T - This Land is Your Land

I use Dylan's sad low key version of this song to transition from early folk music to Dylan's original work in my Dylan class. Everyone knows something about this song. I have been used by people of all political persuasions to rally their cause - patriotism, skepticism, anger, pride.

In the squares of the city - In the shadow of the steeple
Near the relief office - I see my people
And some are grumblin' and some are wonderin'
If this land's still made for you and me


One of the talking points that is central to most of my lessons at school is how a people, place, document can be everthing and nothing simultaneously - How vast and wonderful is our country! What might keep you from ever seeing it?

U - Up to My Neck in You

Another thing that Mark Kozelek is known for is reworking cover songs into something completely new. The best known example of this are his stripped down acoustic covers of AC/DC songs released on an album titled “What’s Next to the Moon?”. While I am not nor ever was huge AC/DC, I have read that the experience for fans listening to this album is wild because the imagery - long bound to heavy, perhaps, angry emotions - is emoted peacefully.



V – Visions of Johanna

Arguably one of the better songs ever written, this is one song that get mentioned again and again as people’s favorite Dylan songs. Like “Lily”, the songs captures moments and then examines every person present and indexes their reality/experiences off of everyone else in the scene. For example:

In the empty lot where the ladies play blindman's bluff with the key chain
And the all-night girls they whisper of escapades out on the "D" train
We can hear the night watchman click his flashlight
Ask himself if it's him or them that's really insane

Having listened to this countless times, it never fails to get my attention and forced me to confront, at least once during the song, the lives, meaning and experiences of the people mentioned.
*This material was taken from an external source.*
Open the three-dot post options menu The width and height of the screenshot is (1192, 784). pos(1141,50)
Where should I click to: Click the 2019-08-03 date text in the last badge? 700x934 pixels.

Really it is a homage to that which is indescribable and unforgettable in life – whatever those things may be.


W – “We Become Silhouettes” is a tune by the Postal Service. I taught history of rock at Hunt and I wanted to spend time talking about modern rock music and some trends in music. The Postal Service is interesting because most of the writing and recording for their album was done (or at least could have been done) in different locations. The music is nearly entirely composed on a laptop using sampling software. Those tracks were sent to the vocalist, Ben Gibbard to record over.

There are probably, right now, some collaborations happening between people

that have and will never meet.



X – X-mas in February is on Lou Reed’s classic album “New York”. It tells the story of veteran that returns to a life that will never be the same as before he enlisted. It’s action takes place during then before and then after the war. While the place changes the person remains constant in theory, yet he is transformed – quite literally – through the narrative.

Y – “You Were Always on my Mind”

Willie Nelson is as engrained in my psyche as Abe Lincoln or something. He was playing daily in my house growing up despite being the drug abusing, tax evading, communist my father always warned me about never becoming. I love Willie Nelson though this particular song is mediocre. I still know all the words without even trying to recall them – they are just there. People follow you every where you go – a common theme in Willie tunes.


Z – Zakir Hussein is a table player that I first found through listening to Indian Classical music. He is an incredible player that I have seen play in a variety of settings. The first time I saw him was in 1997, some friends and I borrowed some kid’s red, classic Firebird roadster and went down to Boston to see Shakti with Zakir and John McGlaughlin. That was incredible. The next time I saw him was at a church in Portland with what must have been an eighty year old sitar player that was basically immobile with the exception of his lightning fast hands. The last show I saw him play, also in Portland, was one of the worst shows I ever saw. The culprit - an unnecessary collision of place. This terrible shiny suited guy with a mullet on terrible cheese-jazz saxophone using Zakir’s name to sell tickets to his uninspired, talent-less exposition of composition.